__What you need to do__. Return the full set of entries exactly. Omit none.

-------- Extracted material

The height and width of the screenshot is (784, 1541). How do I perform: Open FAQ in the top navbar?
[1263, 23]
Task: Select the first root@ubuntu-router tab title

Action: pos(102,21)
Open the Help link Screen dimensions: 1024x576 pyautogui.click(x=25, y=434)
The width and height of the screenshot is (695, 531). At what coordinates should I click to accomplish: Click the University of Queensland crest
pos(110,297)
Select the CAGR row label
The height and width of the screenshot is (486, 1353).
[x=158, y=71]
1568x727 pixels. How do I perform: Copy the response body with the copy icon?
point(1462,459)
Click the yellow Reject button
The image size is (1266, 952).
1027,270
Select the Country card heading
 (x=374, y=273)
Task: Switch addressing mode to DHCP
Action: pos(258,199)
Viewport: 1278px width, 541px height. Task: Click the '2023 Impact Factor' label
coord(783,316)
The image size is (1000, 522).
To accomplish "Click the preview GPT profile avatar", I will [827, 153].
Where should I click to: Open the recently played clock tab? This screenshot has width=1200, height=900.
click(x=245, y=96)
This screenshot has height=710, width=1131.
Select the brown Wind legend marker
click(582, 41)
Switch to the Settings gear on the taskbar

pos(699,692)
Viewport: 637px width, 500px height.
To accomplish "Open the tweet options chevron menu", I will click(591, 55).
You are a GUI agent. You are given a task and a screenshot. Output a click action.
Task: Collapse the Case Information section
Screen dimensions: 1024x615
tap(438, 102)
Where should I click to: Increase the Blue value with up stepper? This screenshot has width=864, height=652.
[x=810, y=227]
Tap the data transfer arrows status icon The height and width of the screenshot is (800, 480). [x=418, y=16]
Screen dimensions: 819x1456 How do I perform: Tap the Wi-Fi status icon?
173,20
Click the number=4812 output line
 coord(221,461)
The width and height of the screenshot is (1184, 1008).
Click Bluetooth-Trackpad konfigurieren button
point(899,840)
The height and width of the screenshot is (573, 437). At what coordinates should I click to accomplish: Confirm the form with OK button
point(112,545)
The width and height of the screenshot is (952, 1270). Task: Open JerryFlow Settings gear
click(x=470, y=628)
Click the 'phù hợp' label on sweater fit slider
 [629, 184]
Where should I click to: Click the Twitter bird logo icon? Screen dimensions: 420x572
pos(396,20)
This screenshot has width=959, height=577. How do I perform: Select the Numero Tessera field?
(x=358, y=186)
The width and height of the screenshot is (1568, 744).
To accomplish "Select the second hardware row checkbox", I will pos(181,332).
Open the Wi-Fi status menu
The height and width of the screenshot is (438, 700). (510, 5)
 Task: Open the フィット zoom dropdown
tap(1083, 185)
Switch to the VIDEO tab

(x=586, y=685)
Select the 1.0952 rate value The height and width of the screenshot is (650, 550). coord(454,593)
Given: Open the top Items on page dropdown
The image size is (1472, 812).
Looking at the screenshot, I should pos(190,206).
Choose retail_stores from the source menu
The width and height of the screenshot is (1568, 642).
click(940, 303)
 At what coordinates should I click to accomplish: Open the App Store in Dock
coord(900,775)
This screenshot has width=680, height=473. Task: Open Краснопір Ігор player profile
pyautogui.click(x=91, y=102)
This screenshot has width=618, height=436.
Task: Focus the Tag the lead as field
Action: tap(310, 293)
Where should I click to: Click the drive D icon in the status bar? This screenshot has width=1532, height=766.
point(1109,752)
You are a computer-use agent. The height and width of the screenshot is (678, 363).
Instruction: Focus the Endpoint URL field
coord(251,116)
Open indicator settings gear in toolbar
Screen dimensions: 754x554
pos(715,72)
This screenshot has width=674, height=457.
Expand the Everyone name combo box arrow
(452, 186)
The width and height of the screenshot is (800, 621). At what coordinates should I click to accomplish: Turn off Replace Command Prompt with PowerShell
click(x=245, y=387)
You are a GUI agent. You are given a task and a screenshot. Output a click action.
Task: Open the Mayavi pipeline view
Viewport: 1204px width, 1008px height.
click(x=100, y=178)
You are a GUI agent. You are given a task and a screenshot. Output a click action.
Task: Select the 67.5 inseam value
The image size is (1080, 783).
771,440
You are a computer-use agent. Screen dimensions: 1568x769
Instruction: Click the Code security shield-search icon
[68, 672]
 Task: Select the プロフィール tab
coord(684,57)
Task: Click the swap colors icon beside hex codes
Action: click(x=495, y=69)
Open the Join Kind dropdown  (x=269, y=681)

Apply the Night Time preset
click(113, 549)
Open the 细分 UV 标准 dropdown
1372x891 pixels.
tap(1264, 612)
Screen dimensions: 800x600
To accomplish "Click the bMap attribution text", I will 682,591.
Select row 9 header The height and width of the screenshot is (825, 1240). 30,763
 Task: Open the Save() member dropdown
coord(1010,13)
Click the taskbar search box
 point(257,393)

----------------

__Result of the exercise__.
The height and width of the screenshot is (784, 1541). How do I perform: Open FAQ in the top navbar?
[1263, 23]
Task: Select the first root@ubuntu-router tab title

Action: pos(102,21)
Open the Help link Screen dimensions: 1024x576 pyautogui.click(x=25, y=434)
The width and height of the screenshot is (695, 531). At what coordinates should I click to accomplish: Click the University of Queensland crest
pos(110,297)
Select the CAGR row label
The height and width of the screenshot is (486, 1353).
[x=158, y=71]
1568x727 pixels. How do I perform: Copy the response body with the copy icon?
point(1462,459)
Click the yellow Reject button
The image size is (1266, 952).
1027,270
Select the Country card heading
 (x=374, y=273)
Task: Switch addressing mode to DHCP
Action: pos(258,199)
Viewport: 1278px width, 541px height. Task: Click the '2023 Impact Factor' label
coord(783,316)
The image size is (1000, 522).
To accomplish "Click the preview GPT profile avatar", I will [827, 153].
Where should I click to: Open the recently played clock tab? This screenshot has width=1200, height=900.
click(x=245, y=96)
This screenshot has height=710, width=1131.
Select the brown Wind legend marker
click(582, 41)
Switch to the Settings gear on the taskbar

pos(699,692)
Viewport: 637px width, 500px height.
To accomplish "Open the tweet options chevron menu", I will click(591, 55).
You are a GUI agent. You are given a task and a screenshot. Output a click action.
Task: Collapse the Case Information section
Screen dimensions: 1024x615
tap(438, 102)
Where should I click to: Increase the Blue value with up stepper? This screenshot has width=864, height=652.
[x=810, y=227]
Tap the data transfer arrows status icon The height and width of the screenshot is (800, 480). [x=418, y=16]
Screen dimensions: 819x1456 How do I perform: Tap the Wi-Fi status icon?
173,20
Click the number=4812 output line
 coord(221,461)
The width and height of the screenshot is (1184, 1008).
Click Bluetooth-Trackpad konfigurieren button
point(899,840)
The height and width of the screenshot is (573, 437). At what coordinates should I click to accomplish: Confirm the form with OK button
point(112,545)
The width and height of the screenshot is (952, 1270). Task: Open JerryFlow Settings gear
click(x=470, y=628)
Click the 'phù hợp' label on sweater fit slider
 [629, 184]
Where should I click to: Click the Twitter bird logo icon? Screen dimensions: 420x572
pos(396,20)
This screenshot has width=959, height=577. How do I perform: Select the Numero Tessera field?
(x=358, y=186)
The width and height of the screenshot is (1568, 744).
To accomplish "Select the second hardware row checkbox", I will pos(181,332).
Open the Wi-Fi status menu
The height and width of the screenshot is (438, 700). (510, 5)
 Task: Open the フィット zoom dropdown
tap(1083, 185)
Switch to the VIDEO tab

(x=586, y=685)
Select the 1.0952 rate value The height and width of the screenshot is (650, 550). coord(454,593)
Given: Open the top Items on page dropdown
The image size is (1472, 812).
Looking at the screenshot, I should pos(190,206).
Choose retail_stores from the source menu
The width and height of the screenshot is (1568, 642).
click(940, 303)
 At what coordinates should I click to accomplish: Open the App Store in Dock
coord(900,775)
This screenshot has width=680, height=473. Task: Open Краснопір Ігор player profile
pyautogui.click(x=91, y=102)
This screenshot has width=618, height=436.
Task: Focus the Tag the lead as field
Action: tap(310, 293)
Where should I click to: Click the drive D icon in the status bar? This screenshot has width=1532, height=766.
point(1109,752)
You are a computer-use agent. The height and width of the screenshot is (678, 363).
Instruction: Focus the Endpoint URL field
coord(251,116)
Open indicator settings gear in toolbar
Screen dimensions: 754x554
pos(715,72)
This screenshot has width=674, height=457.
Expand the Everyone name combo box arrow
(452, 186)
The width and height of the screenshot is (800, 621). At what coordinates should I click to accomplish: Turn off Replace Command Prompt with PowerShell
click(x=245, y=387)
You are a GUI agent. You are given a task and a screenshot. Output a click action.
Task: Open the Mayavi pipeline view
Viewport: 1204px width, 1008px height.
click(x=100, y=178)
You are a GUI agent. You are given a task and a screenshot. Output a click action.
Task: Select the 67.5 inseam value
The image size is (1080, 783).
771,440
You are a computer-use agent. Screen dimensions: 1568x769
Instruction: Click the Code security shield-search icon
[68, 672]
 Task: Select the プロフィール tab
coord(684,57)
Task: Click the swap colors icon beside hex codes
Action: click(x=495, y=69)
Open the Join Kind dropdown  (x=269, y=681)

Apply the Night Time preset
click(113, 549)
Open the 细分 UV 标准 dropdown
1372x891 pixels.
tap(1264, 612)
Screen dimensions: 800x600
To accomplish "Click the bMap attribution text", I will 682,591.
Select row 9 header The height and width of the screenshot is (825, 1240). 30,763
 Task: Open the Save() member dropdown
coord(1010,13)
Click the taskbar search box
 point(257,393)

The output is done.